## Written exercise
Rewrite everything from the start of the rows down to the line containing "click(x=565, y=124)", replacing "tab" with "page" and leaving everything else the same. Give back only those lines.

## Material supplied

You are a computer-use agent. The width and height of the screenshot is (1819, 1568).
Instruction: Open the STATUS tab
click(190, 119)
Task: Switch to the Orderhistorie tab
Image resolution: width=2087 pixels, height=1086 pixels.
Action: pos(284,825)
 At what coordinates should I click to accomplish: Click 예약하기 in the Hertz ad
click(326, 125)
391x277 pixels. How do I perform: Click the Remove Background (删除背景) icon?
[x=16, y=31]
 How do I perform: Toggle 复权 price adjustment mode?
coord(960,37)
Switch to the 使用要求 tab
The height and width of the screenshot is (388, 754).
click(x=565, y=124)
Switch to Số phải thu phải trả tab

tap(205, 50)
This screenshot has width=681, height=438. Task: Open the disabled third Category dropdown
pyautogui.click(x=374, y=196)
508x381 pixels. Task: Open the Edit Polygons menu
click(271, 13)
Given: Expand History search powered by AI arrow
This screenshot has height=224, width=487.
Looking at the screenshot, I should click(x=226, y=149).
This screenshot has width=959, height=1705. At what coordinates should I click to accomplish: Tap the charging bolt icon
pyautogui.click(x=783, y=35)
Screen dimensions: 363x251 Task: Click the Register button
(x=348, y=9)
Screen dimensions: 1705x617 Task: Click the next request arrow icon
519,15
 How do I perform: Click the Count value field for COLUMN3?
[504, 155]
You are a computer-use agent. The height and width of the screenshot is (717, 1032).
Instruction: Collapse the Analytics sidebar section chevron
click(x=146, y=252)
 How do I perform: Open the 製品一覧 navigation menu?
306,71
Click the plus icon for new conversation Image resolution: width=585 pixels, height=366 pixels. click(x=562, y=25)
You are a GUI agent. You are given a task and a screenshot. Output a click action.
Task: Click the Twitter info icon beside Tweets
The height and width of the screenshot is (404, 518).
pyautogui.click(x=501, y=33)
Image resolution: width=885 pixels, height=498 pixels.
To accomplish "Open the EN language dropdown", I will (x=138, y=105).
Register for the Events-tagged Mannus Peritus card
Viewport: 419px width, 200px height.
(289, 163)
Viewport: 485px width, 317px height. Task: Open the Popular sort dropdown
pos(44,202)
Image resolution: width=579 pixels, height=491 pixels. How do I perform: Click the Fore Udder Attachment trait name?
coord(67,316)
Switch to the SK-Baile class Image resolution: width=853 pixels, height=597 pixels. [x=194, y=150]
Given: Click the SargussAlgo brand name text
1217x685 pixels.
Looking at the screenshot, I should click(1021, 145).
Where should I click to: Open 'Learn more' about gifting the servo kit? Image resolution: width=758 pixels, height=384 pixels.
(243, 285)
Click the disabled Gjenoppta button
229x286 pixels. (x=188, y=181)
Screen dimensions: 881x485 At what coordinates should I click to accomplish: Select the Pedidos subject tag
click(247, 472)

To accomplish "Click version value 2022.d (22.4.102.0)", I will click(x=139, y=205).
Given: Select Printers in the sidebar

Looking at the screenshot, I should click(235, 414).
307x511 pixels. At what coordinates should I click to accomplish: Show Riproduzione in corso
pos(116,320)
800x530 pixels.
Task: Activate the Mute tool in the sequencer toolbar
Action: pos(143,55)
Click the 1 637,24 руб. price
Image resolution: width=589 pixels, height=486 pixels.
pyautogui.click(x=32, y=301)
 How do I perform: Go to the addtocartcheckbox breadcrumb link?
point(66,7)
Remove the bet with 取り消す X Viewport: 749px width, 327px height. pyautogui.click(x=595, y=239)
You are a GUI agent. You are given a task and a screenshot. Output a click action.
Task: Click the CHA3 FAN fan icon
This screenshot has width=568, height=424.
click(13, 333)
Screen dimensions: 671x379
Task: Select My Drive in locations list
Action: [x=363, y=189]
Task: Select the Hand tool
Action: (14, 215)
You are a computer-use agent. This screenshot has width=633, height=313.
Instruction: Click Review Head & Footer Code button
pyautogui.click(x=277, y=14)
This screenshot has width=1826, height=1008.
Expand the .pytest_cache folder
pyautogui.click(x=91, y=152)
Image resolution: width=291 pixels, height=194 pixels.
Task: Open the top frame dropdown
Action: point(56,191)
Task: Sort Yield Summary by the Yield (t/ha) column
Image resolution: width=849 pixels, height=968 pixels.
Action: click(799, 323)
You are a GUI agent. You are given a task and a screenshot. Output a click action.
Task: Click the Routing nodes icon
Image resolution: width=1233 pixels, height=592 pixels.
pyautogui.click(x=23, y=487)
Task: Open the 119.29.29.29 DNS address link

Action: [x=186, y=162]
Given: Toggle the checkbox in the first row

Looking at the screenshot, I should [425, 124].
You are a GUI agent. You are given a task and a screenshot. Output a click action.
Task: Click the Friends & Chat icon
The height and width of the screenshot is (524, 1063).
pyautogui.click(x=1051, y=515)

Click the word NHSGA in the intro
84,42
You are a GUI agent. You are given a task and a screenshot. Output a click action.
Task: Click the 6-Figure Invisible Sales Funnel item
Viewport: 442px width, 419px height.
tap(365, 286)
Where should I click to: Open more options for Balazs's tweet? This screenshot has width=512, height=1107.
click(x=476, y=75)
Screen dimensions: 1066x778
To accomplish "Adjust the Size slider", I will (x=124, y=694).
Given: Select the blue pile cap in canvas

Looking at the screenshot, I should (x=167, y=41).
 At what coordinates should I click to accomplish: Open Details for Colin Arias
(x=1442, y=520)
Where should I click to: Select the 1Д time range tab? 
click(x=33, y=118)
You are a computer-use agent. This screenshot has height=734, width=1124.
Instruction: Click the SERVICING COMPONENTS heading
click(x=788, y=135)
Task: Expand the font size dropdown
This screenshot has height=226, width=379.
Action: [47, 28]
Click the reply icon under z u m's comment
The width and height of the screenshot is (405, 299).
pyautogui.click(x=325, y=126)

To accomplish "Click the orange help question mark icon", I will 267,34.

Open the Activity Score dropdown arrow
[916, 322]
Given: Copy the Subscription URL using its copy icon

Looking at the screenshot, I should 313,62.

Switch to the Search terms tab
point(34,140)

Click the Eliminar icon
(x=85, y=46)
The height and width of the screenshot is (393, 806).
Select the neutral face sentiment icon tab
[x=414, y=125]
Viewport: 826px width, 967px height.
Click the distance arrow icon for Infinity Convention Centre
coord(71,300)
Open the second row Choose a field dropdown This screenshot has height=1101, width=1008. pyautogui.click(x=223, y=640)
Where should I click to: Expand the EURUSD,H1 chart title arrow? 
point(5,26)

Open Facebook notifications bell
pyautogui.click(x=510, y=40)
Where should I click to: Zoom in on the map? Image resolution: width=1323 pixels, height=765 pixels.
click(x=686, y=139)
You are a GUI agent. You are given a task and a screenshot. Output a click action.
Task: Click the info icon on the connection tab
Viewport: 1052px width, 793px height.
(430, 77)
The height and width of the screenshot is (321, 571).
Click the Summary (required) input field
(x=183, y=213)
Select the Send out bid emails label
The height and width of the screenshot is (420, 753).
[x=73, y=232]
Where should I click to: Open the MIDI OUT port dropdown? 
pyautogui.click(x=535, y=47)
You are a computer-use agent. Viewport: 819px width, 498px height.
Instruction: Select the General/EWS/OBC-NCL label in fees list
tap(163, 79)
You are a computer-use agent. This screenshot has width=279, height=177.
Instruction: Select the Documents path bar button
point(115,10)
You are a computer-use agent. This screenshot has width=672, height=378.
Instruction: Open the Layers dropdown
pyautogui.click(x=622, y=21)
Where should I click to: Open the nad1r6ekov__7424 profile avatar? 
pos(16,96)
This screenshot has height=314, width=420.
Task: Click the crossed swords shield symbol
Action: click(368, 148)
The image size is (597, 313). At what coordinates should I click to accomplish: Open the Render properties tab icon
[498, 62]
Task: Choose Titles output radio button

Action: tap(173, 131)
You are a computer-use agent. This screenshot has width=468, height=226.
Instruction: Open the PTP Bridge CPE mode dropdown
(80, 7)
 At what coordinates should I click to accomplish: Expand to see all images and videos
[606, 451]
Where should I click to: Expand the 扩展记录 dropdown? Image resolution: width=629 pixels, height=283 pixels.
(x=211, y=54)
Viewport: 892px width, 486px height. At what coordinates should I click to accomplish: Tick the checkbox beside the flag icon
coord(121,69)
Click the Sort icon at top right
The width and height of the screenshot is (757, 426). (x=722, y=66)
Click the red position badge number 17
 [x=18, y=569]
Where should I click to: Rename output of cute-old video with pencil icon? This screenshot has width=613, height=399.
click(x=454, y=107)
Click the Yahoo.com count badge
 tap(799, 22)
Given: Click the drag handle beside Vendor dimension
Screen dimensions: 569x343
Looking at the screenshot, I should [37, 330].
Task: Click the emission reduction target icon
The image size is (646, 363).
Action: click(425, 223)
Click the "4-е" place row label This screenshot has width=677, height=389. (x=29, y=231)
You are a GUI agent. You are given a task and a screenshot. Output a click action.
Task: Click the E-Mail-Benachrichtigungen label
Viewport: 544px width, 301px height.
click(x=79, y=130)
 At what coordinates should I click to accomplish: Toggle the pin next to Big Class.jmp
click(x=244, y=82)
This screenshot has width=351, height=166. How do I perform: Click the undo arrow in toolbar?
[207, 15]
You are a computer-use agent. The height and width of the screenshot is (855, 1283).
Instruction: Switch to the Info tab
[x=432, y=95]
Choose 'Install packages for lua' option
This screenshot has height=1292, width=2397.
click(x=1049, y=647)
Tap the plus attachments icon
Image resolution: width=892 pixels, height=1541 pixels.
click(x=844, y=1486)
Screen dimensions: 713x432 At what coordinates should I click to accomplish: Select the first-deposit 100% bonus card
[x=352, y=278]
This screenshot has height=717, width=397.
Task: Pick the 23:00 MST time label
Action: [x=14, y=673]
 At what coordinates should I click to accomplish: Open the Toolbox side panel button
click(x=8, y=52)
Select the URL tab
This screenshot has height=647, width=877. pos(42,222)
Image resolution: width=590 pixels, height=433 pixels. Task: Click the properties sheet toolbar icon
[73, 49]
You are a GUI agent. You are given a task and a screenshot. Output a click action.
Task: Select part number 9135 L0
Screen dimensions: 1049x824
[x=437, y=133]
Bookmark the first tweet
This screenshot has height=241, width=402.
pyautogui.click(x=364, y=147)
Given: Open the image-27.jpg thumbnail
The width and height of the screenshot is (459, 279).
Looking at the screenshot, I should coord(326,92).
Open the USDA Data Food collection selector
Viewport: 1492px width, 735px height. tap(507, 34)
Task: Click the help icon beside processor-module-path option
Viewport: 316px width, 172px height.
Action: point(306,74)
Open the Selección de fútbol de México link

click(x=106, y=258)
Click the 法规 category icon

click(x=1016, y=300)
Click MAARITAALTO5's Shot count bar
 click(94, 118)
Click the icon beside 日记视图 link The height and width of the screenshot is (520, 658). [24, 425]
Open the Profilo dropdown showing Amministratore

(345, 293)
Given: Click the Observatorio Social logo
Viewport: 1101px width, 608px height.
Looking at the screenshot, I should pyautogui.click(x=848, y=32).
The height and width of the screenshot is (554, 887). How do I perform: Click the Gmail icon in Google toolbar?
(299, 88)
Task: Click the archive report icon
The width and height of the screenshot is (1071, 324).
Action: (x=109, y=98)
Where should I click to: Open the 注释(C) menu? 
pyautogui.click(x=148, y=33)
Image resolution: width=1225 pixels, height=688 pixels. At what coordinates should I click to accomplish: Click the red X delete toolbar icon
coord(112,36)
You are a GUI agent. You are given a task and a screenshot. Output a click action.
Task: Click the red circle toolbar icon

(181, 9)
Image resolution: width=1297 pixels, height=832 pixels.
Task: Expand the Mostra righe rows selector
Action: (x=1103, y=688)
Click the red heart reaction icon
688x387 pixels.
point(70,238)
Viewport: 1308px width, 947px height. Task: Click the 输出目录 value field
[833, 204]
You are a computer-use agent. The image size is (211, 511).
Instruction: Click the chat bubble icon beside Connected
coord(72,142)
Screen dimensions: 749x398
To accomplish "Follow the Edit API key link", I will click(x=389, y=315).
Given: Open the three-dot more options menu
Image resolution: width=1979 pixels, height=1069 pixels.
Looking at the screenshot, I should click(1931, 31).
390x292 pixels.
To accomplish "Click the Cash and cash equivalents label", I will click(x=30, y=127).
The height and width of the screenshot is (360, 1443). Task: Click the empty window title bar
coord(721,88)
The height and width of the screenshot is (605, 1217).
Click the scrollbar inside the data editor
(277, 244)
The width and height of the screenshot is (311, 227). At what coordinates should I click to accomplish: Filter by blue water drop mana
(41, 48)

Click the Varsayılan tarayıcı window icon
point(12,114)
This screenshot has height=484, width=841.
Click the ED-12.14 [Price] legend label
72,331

## Answer to this task
You are a computer-use agent. The width and height of the screenshot is (1819, 1568).
Instruction: Open the STATUS page
click(190, 119)
Task: Switch to the Orderhistorie page
Image resolution: width=2087 pixels, height=1086 pixels.
Action: pos(284,825)
 At what coordinates should I click to accomplish: Click 예약하기 in the Hertz ad
click(326, 125)
391x277 pixels. How do I perform: Click the Remove Background (删除背景) icon?
[x=16, y=31]
 How do I perform: Toggle 复权 price adjustment mode?
coord(960,37)
Switch to the 使用要求 page
The height and width of the screenshot is (388, 754).
click(x=565, y=124)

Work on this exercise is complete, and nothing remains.